I first contacted the City of Hope (COH), Duarte, California, in May, 2015, about their clinical trial that I had found on the internet. This video – from a patient in one of their earlier trials, several years ago – hit all my hot buttons, and convinced me that I wanted to find out more about what they were doing.
The Latest Trial Phase
City of Hope was now in the middle of an entirely new phase using an evolutionary protocol called “T-Cell Depletion”. T-Cell depletion is a treatment designed to destroy T cells, which play an important role in immune response, prior and during the transplant procedure. The combination of T-Cell depletion and other anti-rejection drugs appears to offer the promise of longer term survival of transplanted islets – sometimes up to many years.
What are Pancreatic Islets?
Pancreatic Islets are clusters of cells in the pancreas that make insulin. In people with Type-1 diabetes, these islet cells have been destroyed, and you are required to take insulin daily to survive, either using injections by syringe or, in recent years, by the use of an insulin pump attached to their body.
In pancreatic islet transplantation, cells are taken from a donor pancreas (from someone who has donated their pancreas after their death) and are transferred into the diabetic recipient. Once implanted, the new islets begin to make and release insulin. Researchers hope that islet transplantation will help people with type 1 diabetes live without daily injections of insulin. Here is a good description of the procedure:
Historically, islet transplants had been only marginally successful, since the body’s immune system attacks the islets just like any other foreign body, and eventually destroys them, usually within a few months. Immunosuppression drugs are needed to keep the transplanted islets functioning. Researchers do not fully know what long-term effects these drugs may have.

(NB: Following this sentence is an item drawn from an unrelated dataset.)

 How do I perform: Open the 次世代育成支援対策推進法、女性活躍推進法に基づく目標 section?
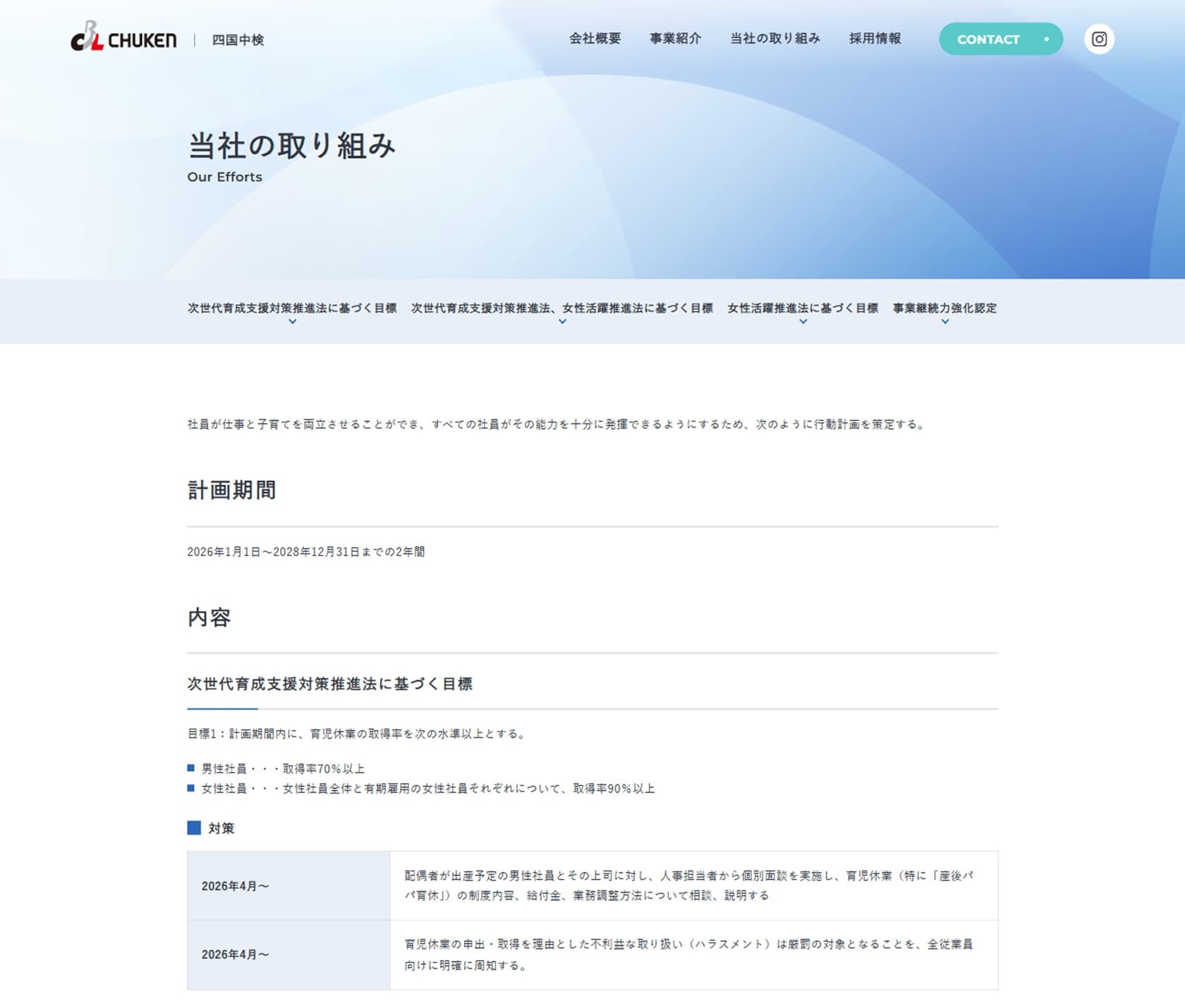pos(562,308)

Eliminating Type-1 Diabetes
The team at the City of Hope has one simple objective – to eliminate and cure Type-1 Diabetes.
Meeting City of Hope Team
My personal team would consist of multiple doctors, nurses, psychologists, endocrinologists, and administrators, plus the surgeons who would do the actual transplant operation. They all began educating me on all aspects of what would be happening over the upcoming months, and what might happen at every stage of the process, preparing me, physically and emotionally, for both success and/or failure. It was during this time that I began to realize the breadth of experience represented by these people, and the overall expertise available at the City of Hope. They were, in short, all quite extraordinary professionals, and I began to develop a confidence in them and the entire organization.
What They Told Me I Could Expect with a Successful Transplant
They told me I could potentially expect the following with a successful transplant:
- No more hypoglycemic episodes – the primary benefit of the procedure.
- Reduced insulin requirements, perhaps down to zero, although, due to my size and the amount of insulin I was taking, I might need a second transplant, and maybe a third.
- A stabilization of blood sugar levels, which would have overall long term beneficial value to my general health.
They also cautioned me about the following:
- There was no guarantee about how long the islets would remain active, or if they would be active at all.
- I would need to take anti-rejection drugs for the rest of my life, or for as long as the transplanted islets remained active. After the first year, I would have to pay for these drugs myself – the Clinical Trial only covered the cost of drugs for the first year post-transplant.
- The anti-rejection and other drugs could have unexpected side effects, including increasing my susceptibility to certain kinds of infections or diseases, including skin cancer.
The Final Decison
No one makes a decision for a transplant without a great deal of thought and reflection. For me, however, it seemed a reasonable decision, for these reasons:
- It would offer me the possibility of not facing any more life threatening hypoglycemic episodes, and potentially living the rest of my life without severe diabetic health implications.
- It would give the opportunity of being a participant in something that could have dramatic long-term positive benefit for the millions of people facing diabetes now and in the future, possibly in my lifetime.
A “no-brainer”, in other words. I wanted to move forward.
The eligibility requirements were a bit daunting – I was close to the maximum age, and close to the maximum physical size (I was 6’3”, 230 lbs), but I was also quite healthy with the exception of my diabetic issues. My severe diabetic hypoglycemia episodes, that I could not detect, qualified me for the program, as long as I could meet all other physical requirements. The most concerning was the Body Mass Index (BMI) requirement – at 230 lbs, I was right on the edge.
They began a process of intensive and continual medical tests over 5 months. I was approved in early December 2015 for the Islet Transplant. I was put on the national Transplant Recipient Registry on December 22, 2015, with the hope of finding a donor sometime in the next few months.
However, to everyone’s surprise, particularly mine, on December 31, 2015, at 6PM, I was notified by the COH that a potential matching donor pancreas (from which to extract the islets) was available, and to report at 5AM New Years Day for potential surgery – depending on the health of the donor islets. I had the transplant early in the morning, January 1, 2016.